Conflicts of Interest
David Cook, Andrew Taylor, Peter Gardiner, Rodrigo Pires, Karen Holmes and Helen Spafford declare their affiliations with a Western Australian Government Department (Department of Primary Industries and Regional Development). They declare these affiliations given that the subject matter of the paper involves possible future biosecurity policies involving the Western Australian Government.
Funding
No funding was received for this research.
Acknowledgements
The authors thank Angela Stuart-Street (retd), Peter Tille (retd), Nick Middleton, Dr Kristen Kennison, Richard Fennessy, Dennis van Gool, Peter Gartrel and Dr Vilaphonh Xayavong from the Department of Primary Industries and Regional Development for information generously provided.
Supporting Information
S1. Western Australia soil texture rasters used for phylloxera hazard modelling.
The soil texture rasters used in our study were modelled from regional data using methods similar to Malone and Searle [37]. The approach was modified to construct a regional calibration utilizing soil data assembled from multiple sources and of varying quality to capture as much spatial variation as possible across the study area.
Table S1. Number of data used for model training (train/test), and number withheld for independent validation (Validate).
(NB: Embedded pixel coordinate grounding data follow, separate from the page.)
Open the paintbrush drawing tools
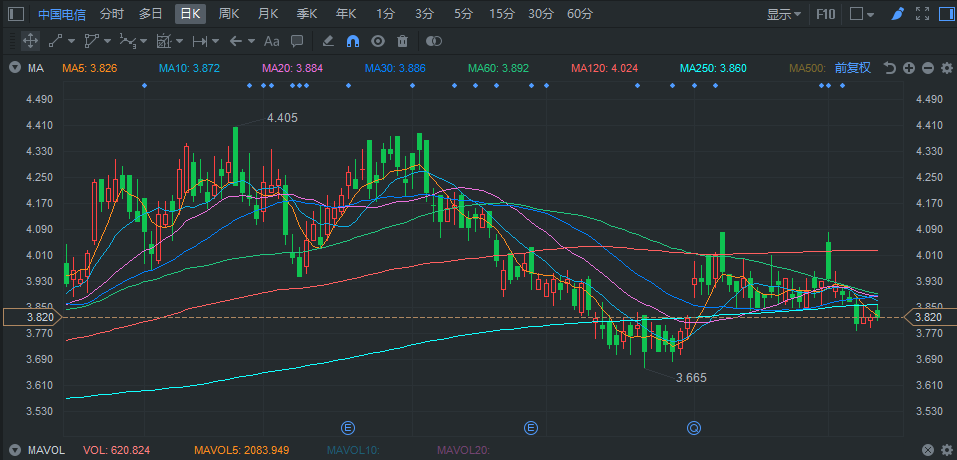click(897, 14)
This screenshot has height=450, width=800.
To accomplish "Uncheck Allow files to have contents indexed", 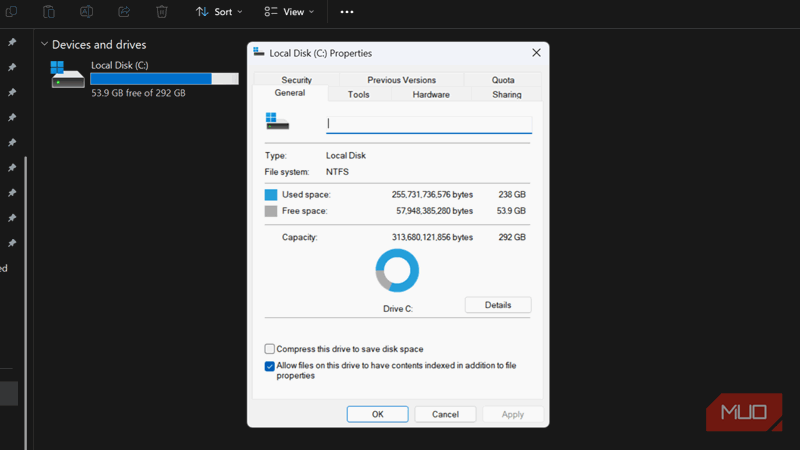I will [270, 366].
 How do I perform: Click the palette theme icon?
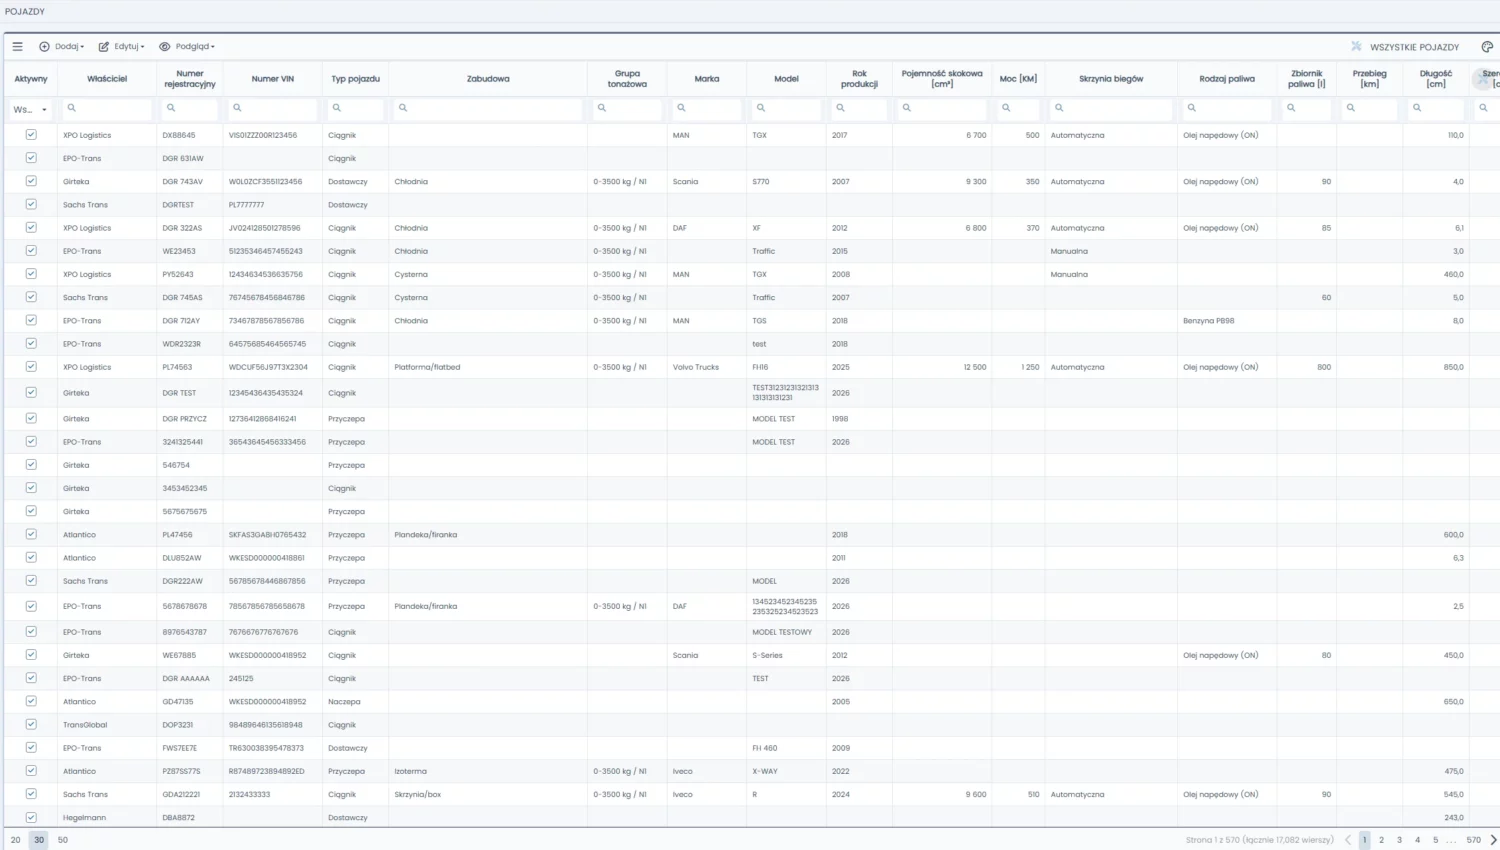click(x=1487, y=47)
The percentage of samples by texture class was calculated on the total number of samples per depth layer. Colours and hazard labels identify the three texture groups for soil-based phylloxera infestation hazard.
Figure S1. Soil texture classes for samples with particle size analysis in southern Western Australia, south of 27°S. Texture class grid from Minasny and McBratney (2001, fig. 3). Field texture classes (labelled on graph): Clay (C), sand (S), loam (L) and silt (Z). Departure from diagonal indicates silt (Z) content.
Figure S2. Maps of phylloxera risk using the method from Chandel et al. [14] produced from (left) the soil texture rasters described here and (right) the soil texture rasters from the SLGA [37].
Open Research
Data Availability Statement
The data that support the findings of this study are available upon request from the authors.